时间:2019-05-12 13:15:14

标签: sql-server

我正在尝试编写查询以找出B列值不同的重复项。基本上我需要针对三种情况编写查询。

方案1:

我的要求是:“仅当组内B列中的所有值都应该不同并且在不同值中,COL B中的一个值应该为EXTERNAL时,我才需要COL A值作为输出”

我已经从旧帖子中查询到场景

SELECT test.colA
FROM test INNER JOIN (
    SELECT colA, COUNT(DISTINCT colB) AS cntUnique, COUNT(colB) AS cntAll 
    FROM test
    GROUP BY colA
)t ON test.colA = t.colA
GROUP BY test.colA
HAVING SUM(CASE WHEN colB = 'EXTERNAL' THEN 1 ELSE 0 END) = 1 
    AND MAX(t.cntUnique) = MAX(t.cntAll)

方案2:

我的要求是:“仅当B列中的值之一应为EXTERNAL时,才需要COL A值作为输出,但该组中的所有值不应相同且应该有其他值值存在于COLB中,而不是值EXTERNAL。

方案3:

需要选择不属于方案1和方案2的所有记录

我的样品记录及其所需的结果在下面给出

enter image description here

2 个答案:

答案 0 :(得分:0)

对于您的方案1,我认为这也将起作用:

SELECT colA
FROM test 
GROUP BY colA
HAVING 
  SUM(CASE WHEN colB = 'EXTERNAL' THEN 1 ELSE 0 END) = 1 
  AND 
  COUNT(DISTINCT ColB) = COUNT(*)

对于方案2,包含'EXTERNAL'的行数应大于0且小于总行数-对于colA的每个值均为1:

SELECT colA
FROM test 
GROUP BY colA
HAVING 
  SUM(CASE WHEN colB = 'EXTERNAL' THEN 1 ELSE 0 END) BETWEEN 1 AND COUNT(*) - 2 
  AND
  SUM(CASE WHEN colB <> 'EXTERNAL' THEN 1 ELSE 0 END) > 
  COUNT(DISTINCT ColB) - SUM(CASE WHEN colB = 'EXTERNAL' THEN 1 ELSE 0 END)

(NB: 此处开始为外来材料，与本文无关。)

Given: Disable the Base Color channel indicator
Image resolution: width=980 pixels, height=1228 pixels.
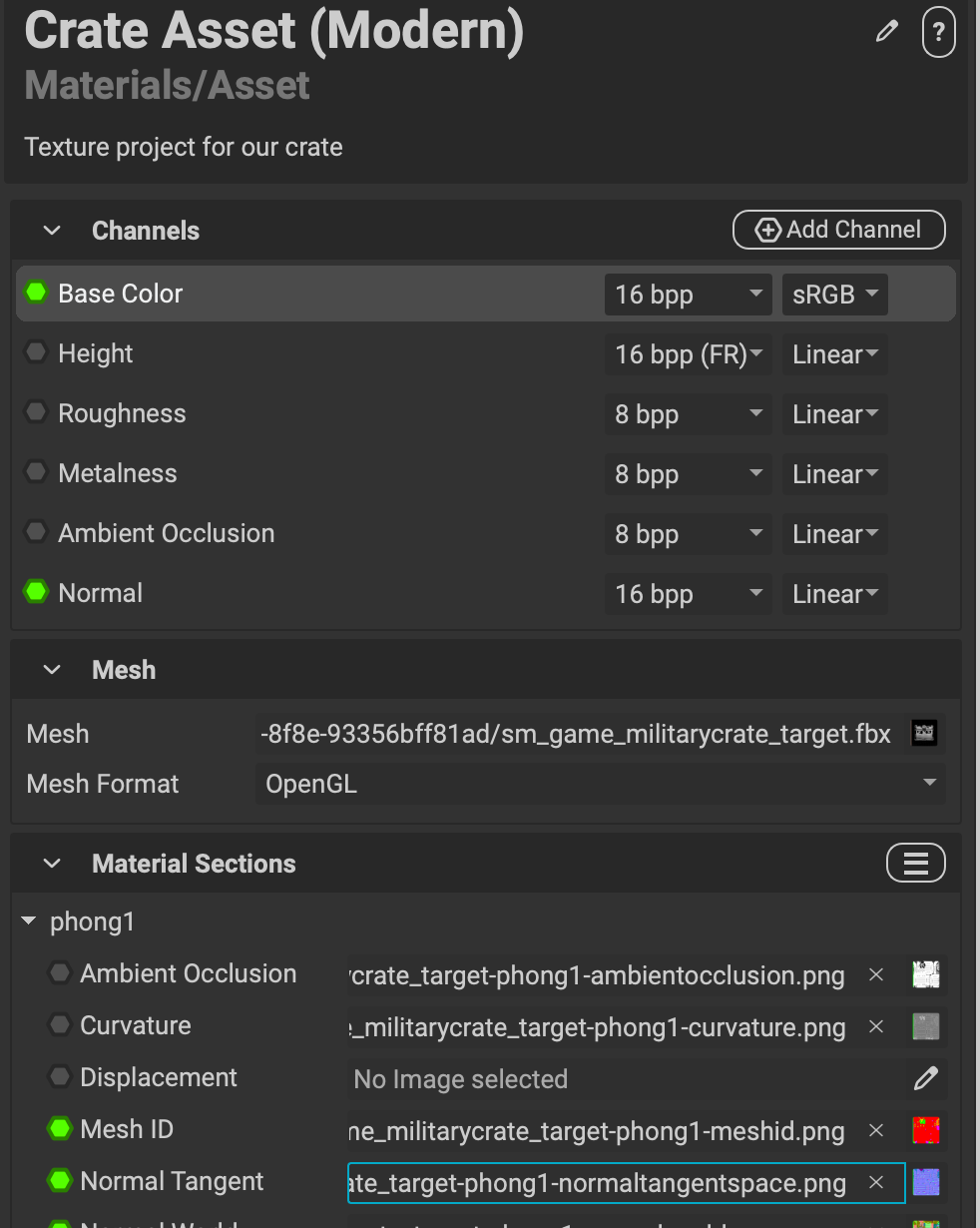Looking at the screenshot, I should click(36, 293).
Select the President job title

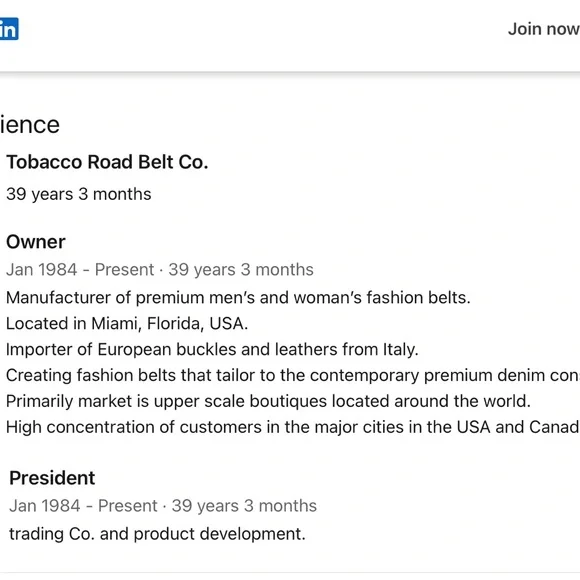[52, 478]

对于方案3,包含'EXTERNAL'的行数应为0或等于colA的每个值的总行数:

SELECT colA
FROM test 
GROUP BY colA
HAVING 
  SUM(CASE WHEN colB = 'EXTERNAL' THEN 1 ELSE 0 END) IN (0, COUNT(*))

请参见demo
结果:

场景 1

> | colA |
> | ---: |
> |  123 |
> |  131 |


场景 2

> | colA |
> | ---: |
> |  434 |
> |  567 |


场景 3

> | colA |
> | ---: |
> |  121 |
> |  345 |
> |  456 |

答案 1 :(得分:0)

“多合一”解决方案。必须通过SCENARIO_ID列对结果集进行过滤,以获取必要的数据。

with
  test as (
    select
      *
     from (
       values (123, 'EXTERNAL'), (123, 'INTERNAL'),
              (456, 'INTERNAL'), (456, 'IBM'), (456, 'DELL'),
              (345, 'EXTERNAL'), (345, 'EXTERNAL'), (345, 'EXTERNAL'),
              (434, 'INTERNAL'), (434, 'US'), (434, 'US'), (434, 'EXTERNAL'),
              (567, 'INTERNAL'), (567, 'EXTERNAL'), (567, 'EXTERNAL'), (567, 'IBM'),
              (121, 'INTERNAL'), (121, 'INTERNAL'), (121, 'INTERNAL'),
              (131, 'EXTERNAL'), (131, 'IBM')
     ) t(cola, colb)
  ),
  t as (
    select
      cola,
      count(*) qnt,
      count(distinct colb) distinct_qnt,
      sum(iif(colb = 'EXTERNAL', 1, 0)) external_qnt
    from test
    group by cola
  )
select
  cola,
  iif(external_qnt = 0 or external_qnt = qnt,
        3, iif(external_qnt = 1 and distinct_qnt = qnt, 1, 2)) scenario_id
from t;

输出:

+------+-------------+
| cola | scenario_id |
+------+-------------+
|  121 |           3 |
|  123 |           1 |
|  131 |           1 |
|  345 |           3 |
|  434 |           2 |
|  456 |           3 |
|  567 |           2 |
+------+-------------+

使用Rextester在线进行测试。